- THE TASK:
Print the data below word for word, leaving out the pictures.

*** DATA SHOWN

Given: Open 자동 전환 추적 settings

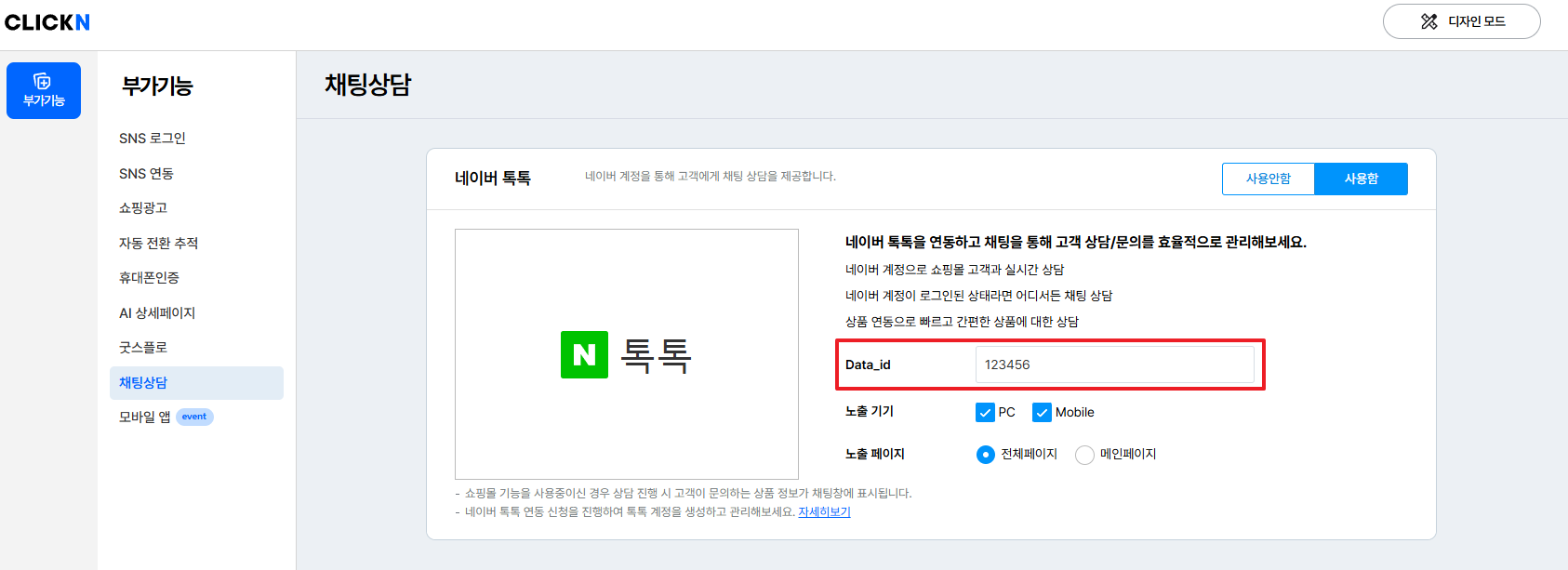Looking at the screenshot, I should pyautogui.click(x=158, y=244).
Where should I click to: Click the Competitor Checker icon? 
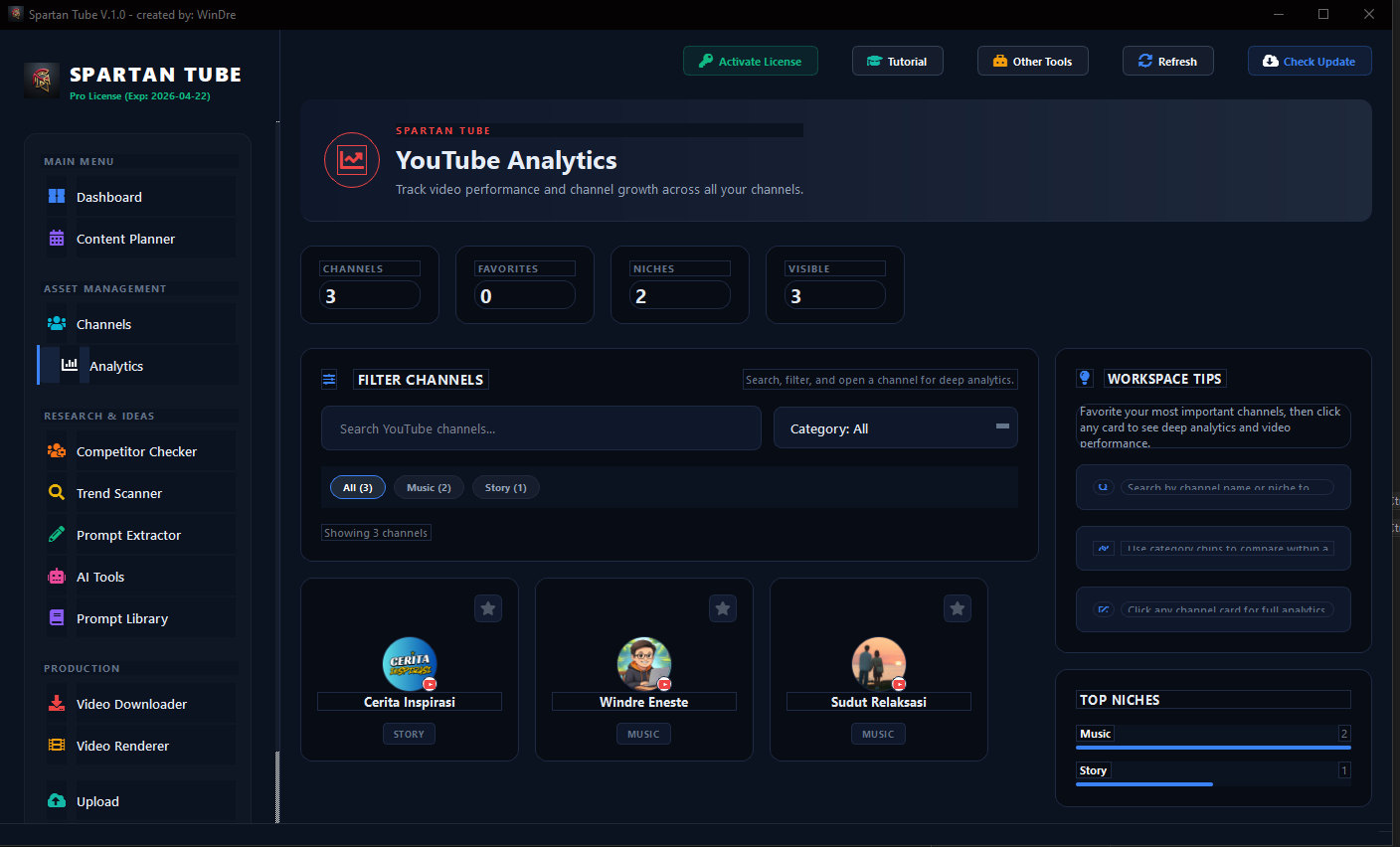tap(56, 451)
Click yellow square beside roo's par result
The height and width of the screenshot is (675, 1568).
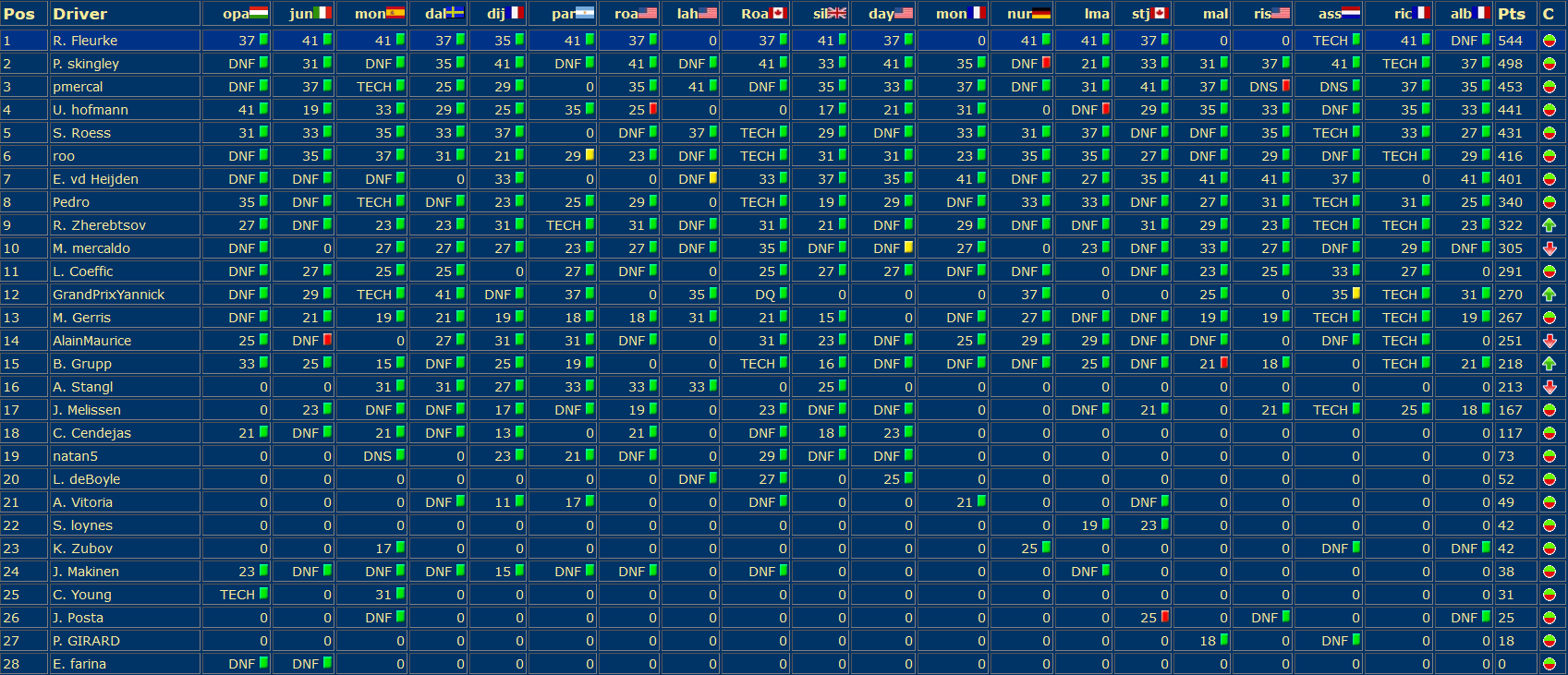pyautogui.click(x=590, y=155)
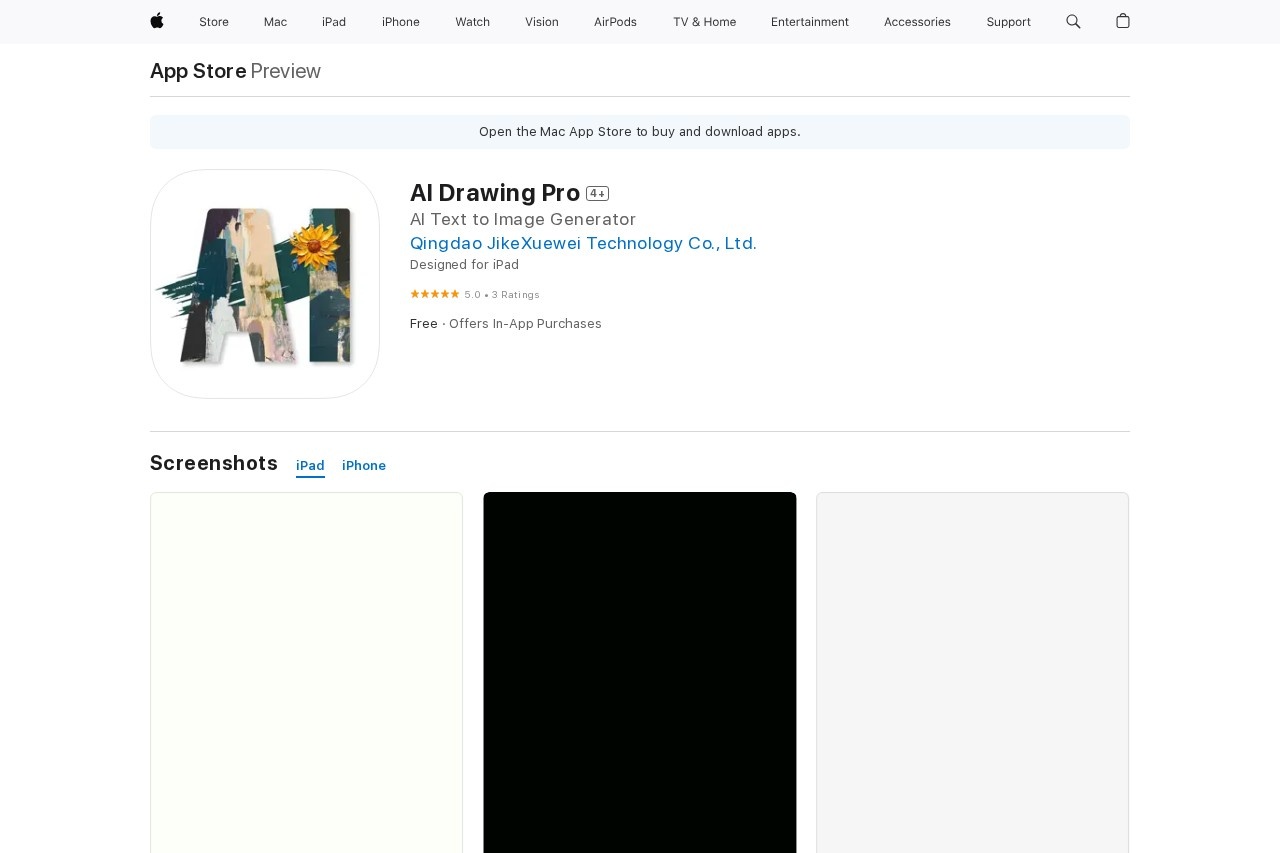Navigate to AirPods section
The height and width of the screenshot is (853, 1280).
click(x=615, y=22)
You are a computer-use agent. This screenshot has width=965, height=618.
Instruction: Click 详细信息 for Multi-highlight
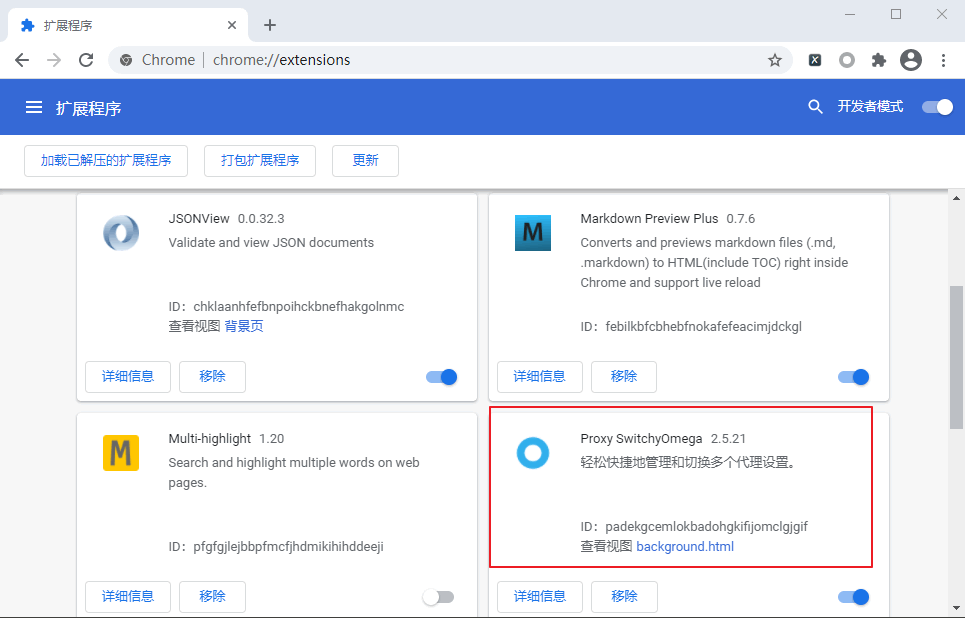tap(128, 597)
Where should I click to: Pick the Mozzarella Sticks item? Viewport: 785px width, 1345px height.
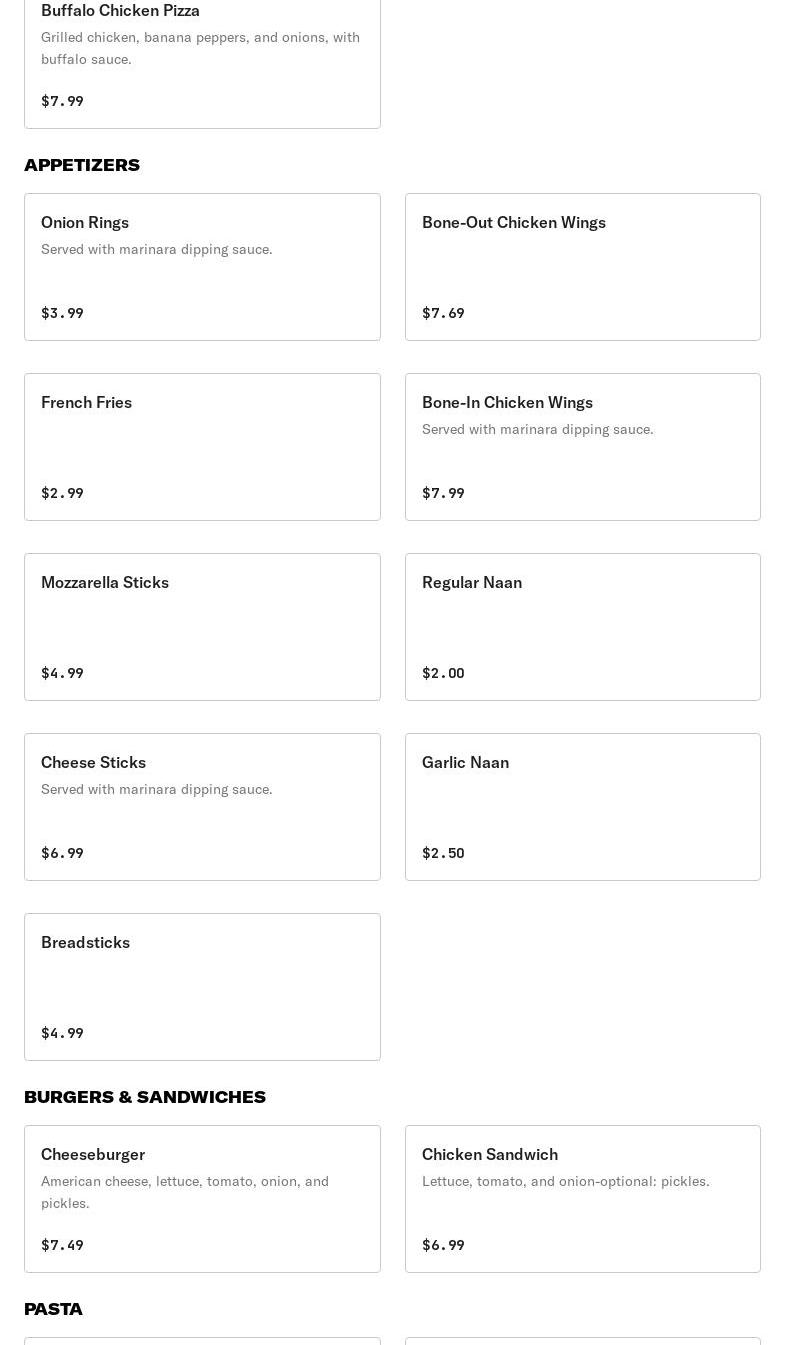[x=202, y=627]
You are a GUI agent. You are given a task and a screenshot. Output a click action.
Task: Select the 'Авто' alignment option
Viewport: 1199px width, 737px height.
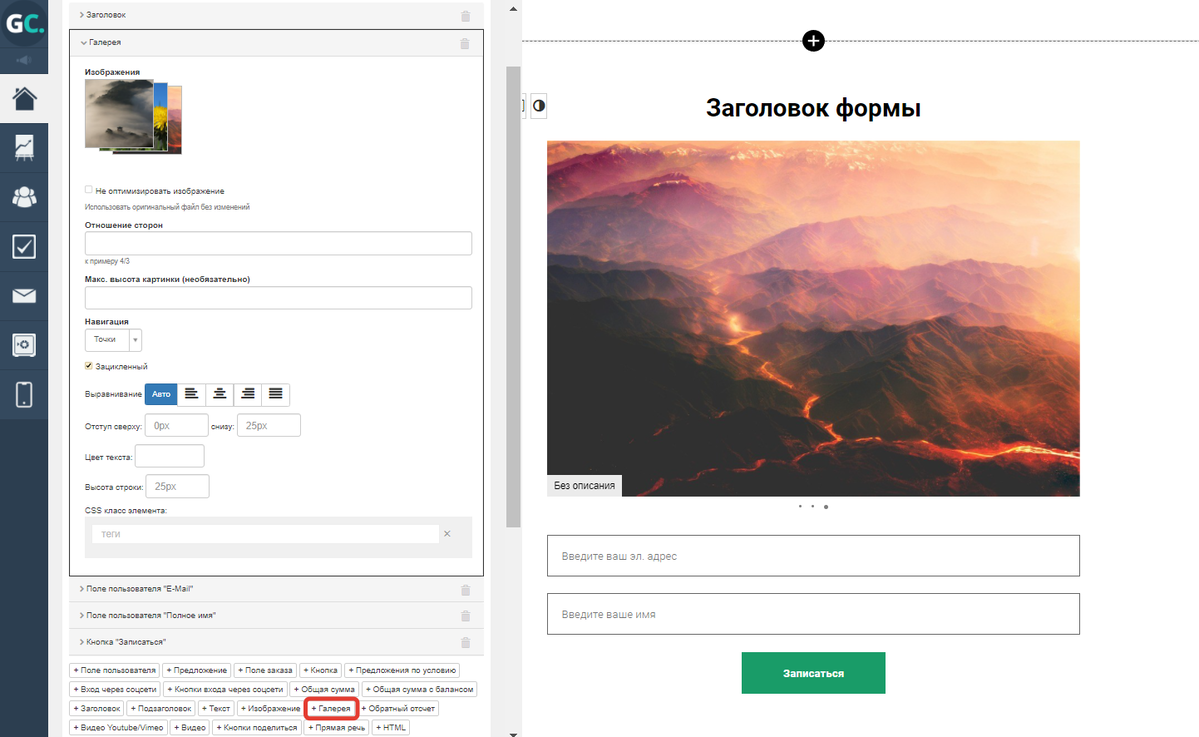[162, 394]
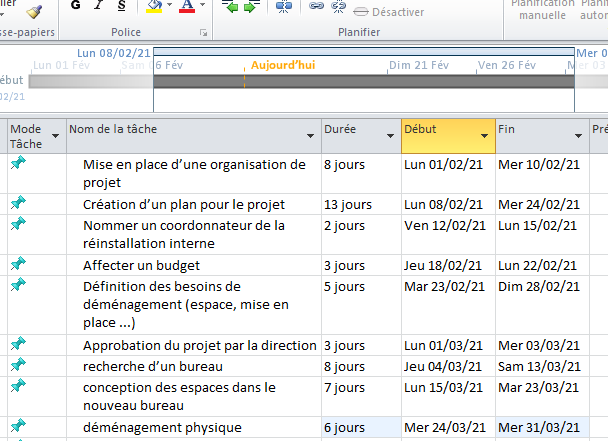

******

- FINAL RESULT:
Given: Open 자동 전환 추적 settings

Looking at the screenshot, I should pyautogui.click(x=158, y=244).
Where should I click to: Click the Competitor Checker icon? 
tap(56, 451)
Click yellow square beside roo's par result
The height and width of the screenshot is (675, 1568).
pyautogui.click(x=590, y=155)
Navigate to AirPods section
The height and width of the screenshot is (853, 1280).
click(x=615, y=22)
You are a computer-use agent. This screenshot has width=965, height=618.
Instruction: Click 详细信息 for Multi-highlight
tap(128, 597)
Where should I click to: Pick the Mozzarella Sticks item? Viewport: 785px width, 1345px height.
[x=202, y=627]
You are a GUI agent. You are given a task and a screenshot. Output a click action.
Task: Select the 'Авто' alignment option
Viewport: 1199px width, 737px height.
[162, 394]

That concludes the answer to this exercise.